Le plan de relance 2021 voulu par Joe Biden pourrait avoir sur la croissance mondiale le même effet que le plan de relance chinois 2008 – 2009. A condition de préserver la fluidité des échanges internationaux, de limiter les pressions inflationnistes et de conserver la place centrale du dollar. 

Le 9 novembre 2008, à peine deux mois après la faillite de Lehman Brothers, la Chine du président Hu Jintao et de son premier ministre Wen Jiabao décidait la mise en oeuvre d’un plan de relance massif, capable de remettre l’économie chinoise sur les rails de la croissance. 

Cet effort très important se révélait quelques mois plus tard n’être que la première étape de la relance budgétaire phénoménale de la Chine. Le 5 mars 2009, le plan était porté à 1100 milliards de dollars, soit près du quart du PIB chinois. 

En deux ans, ce sont 4000 milliards de Yuan soit 586 milliards de dollars de l’époque ou 13% du PIB chinois qui seront déversés dans l’économie de l’Empire du Milieu, principalement dans les infrastructures – routes, chemins de fer, aéroports et l’immobilier. 

Résultat : la croissance de la Chine allait s’envoler à plus de 9% en 2009 et 10% en 2010. Facilité par une expansion monétaire affirmée, l’endettement suivait: à moins de 150% du PIB en 2007, il dépassait 180% en 2009 et continua ensuite sur sa lancée. 

Le monde profita à plein de l’effet d’entrainement de ces plans gigantesques pour sortir de la crise : machines excavatrices, contrats d’ingénierie puis voitures, produits électroniques et de luxe, la Chine, usine du monde, devenait un acheteur majeur. La croissance mondiale rebondit dès le quatrième trimestre 2009 et retrouva en 2010, à +4,3%, le rythme de 2007. 

Mars 2021, l’histoire se répète, cette fois aux USA. Après les 900 milliards de dollars du plan Trump passé en octobre 2020, ce sont désormais 1’900 milliards qui sont promis par la nouvelle administration Biden. Et un déficit budgétaire américain qui, toutes mesures confondues, pourrait atteindre ou dépasser les 30% du PIB cette année!

Cette relance massive, appuyée par le tandem Yellen-Powell au Trésor et à la Fed, va accélérer la croissance américaine – la Fed d’Atlanta attend désormais plus de 10% de croissance aux Etats-Unis pour le premier trimestre 2021! – mais aussi la croissance mondiale, l’Amérique restant plus que jamais le «consommateur en dernier ressort» de l’économie de la planète. 

Pour que Biden gagne son pari, il lui faut néanmoins réunir trois éléments. Tout d’abord, conserver des conditions de financement favorables. Il peut, bien sûr, compter sur Jérôme Powell pour cela. Mais le président de la Fed ne pourra réussir sans que l’inflation reste maitrisée, en particulier via les salaires. 

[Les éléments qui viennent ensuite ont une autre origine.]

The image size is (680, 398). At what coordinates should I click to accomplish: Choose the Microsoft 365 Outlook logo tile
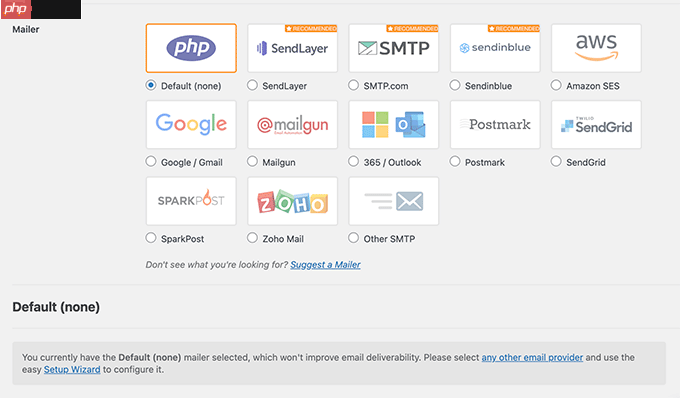pyautogui.click(x=394, y=124)
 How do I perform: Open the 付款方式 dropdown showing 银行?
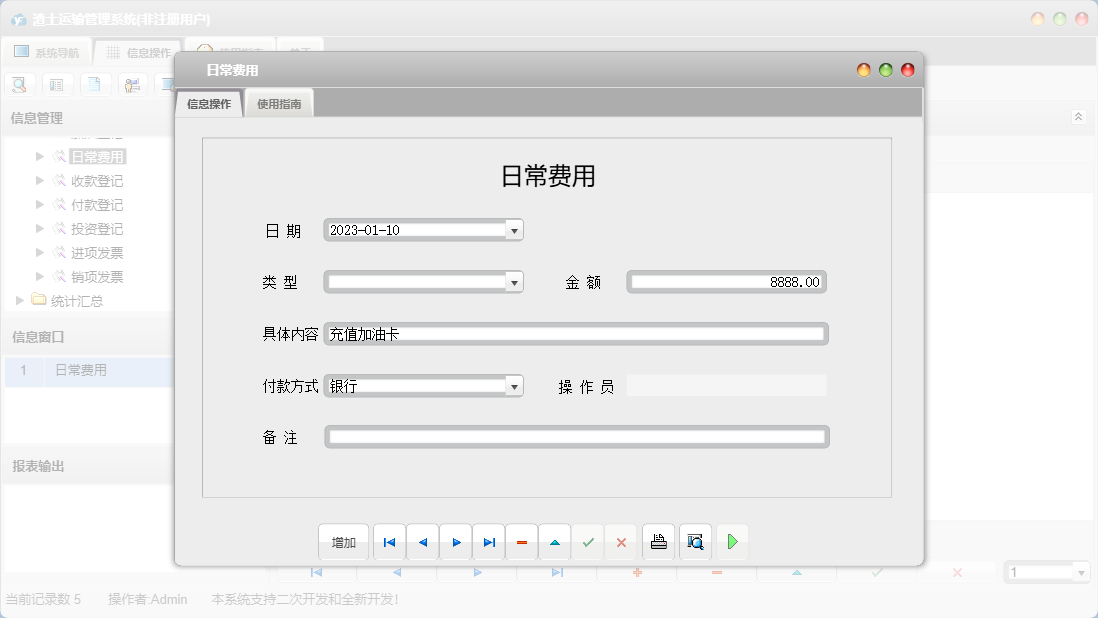click(514, 384)
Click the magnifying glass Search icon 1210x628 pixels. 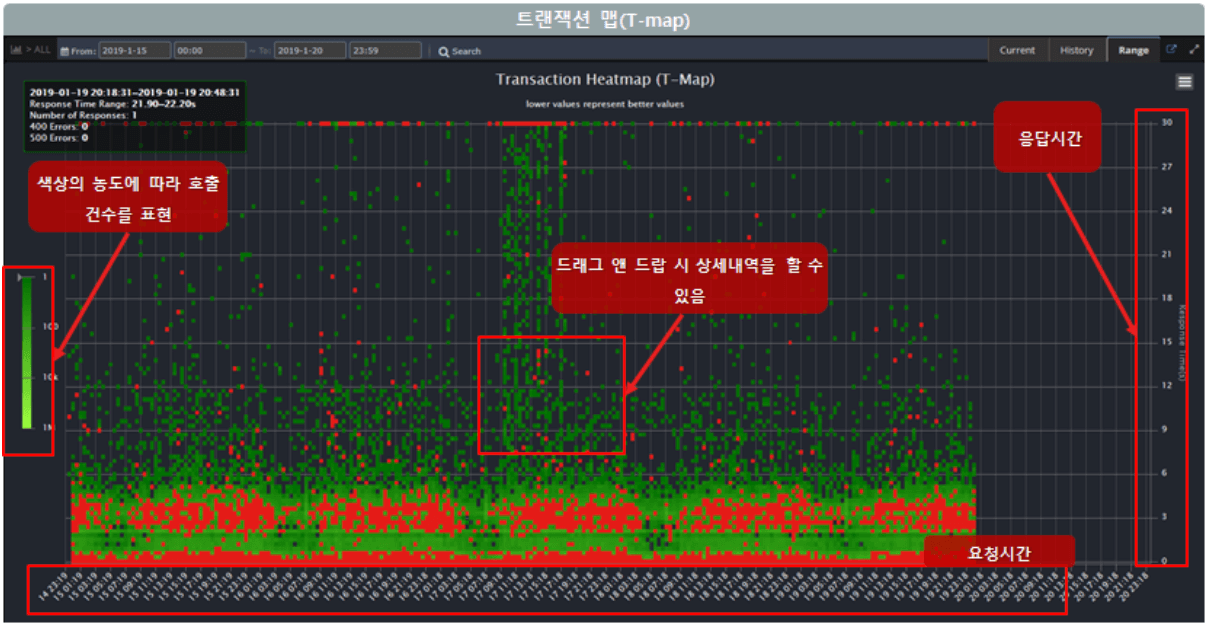coord(443,51)
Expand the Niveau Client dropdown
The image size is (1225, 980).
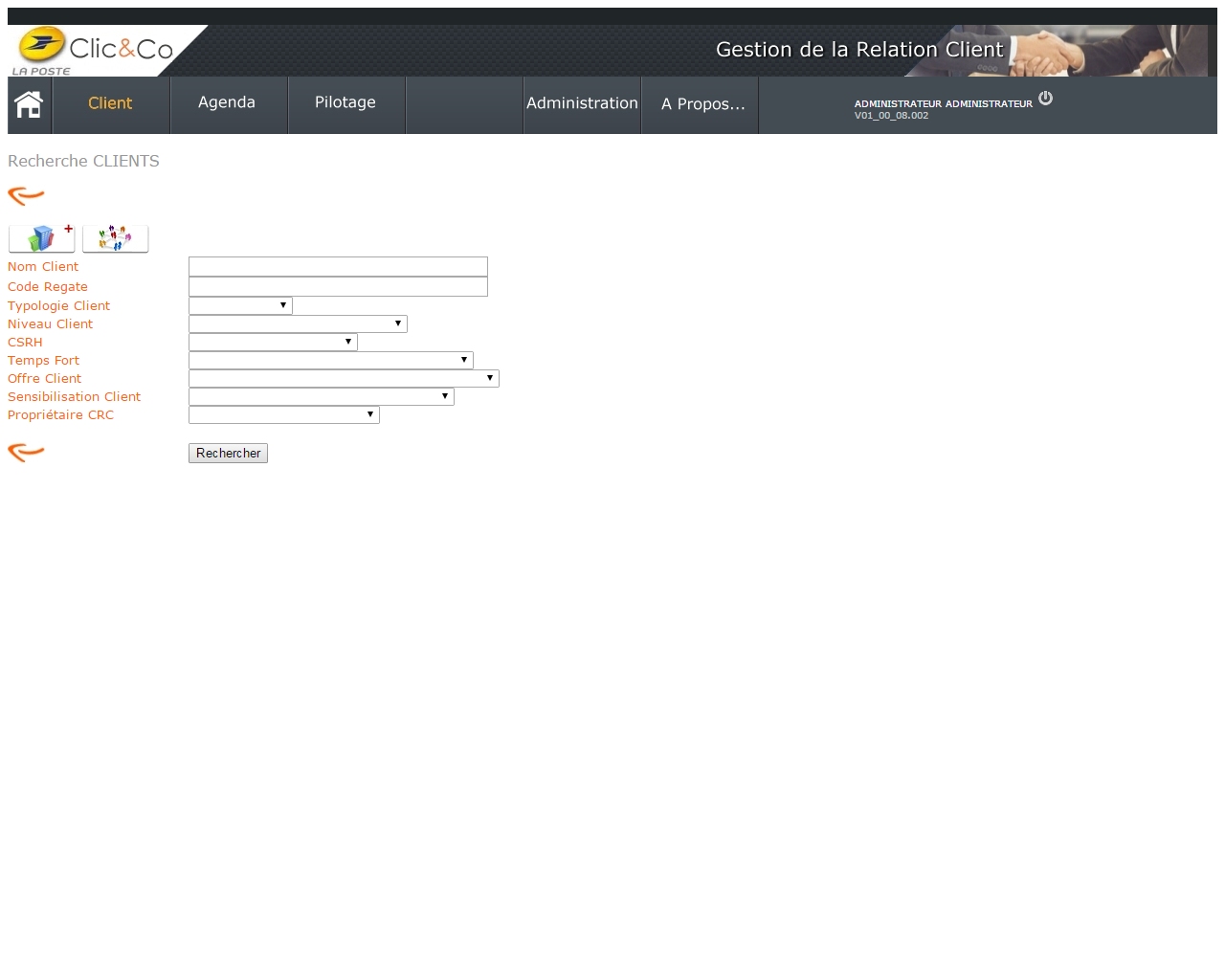(298, 324)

Tout comme Hu Jintao avait accéléré l’exode rural chinois pour conserver des coûts de production attractifs, l’administration Biden compte sur l’amélioration du taux de participation au marché de l’emploi pour conserver la compétitivité du tissu productif américain. A ce jour, le taux de chômage étendu (dit U-6 au sens du Bureau américain du travail, qui intègre notamment les temps partiels contraints) est de 11,1% contre 7% en février 2020. Il y a donc encore de la marge avant l’économie «à haute pression». 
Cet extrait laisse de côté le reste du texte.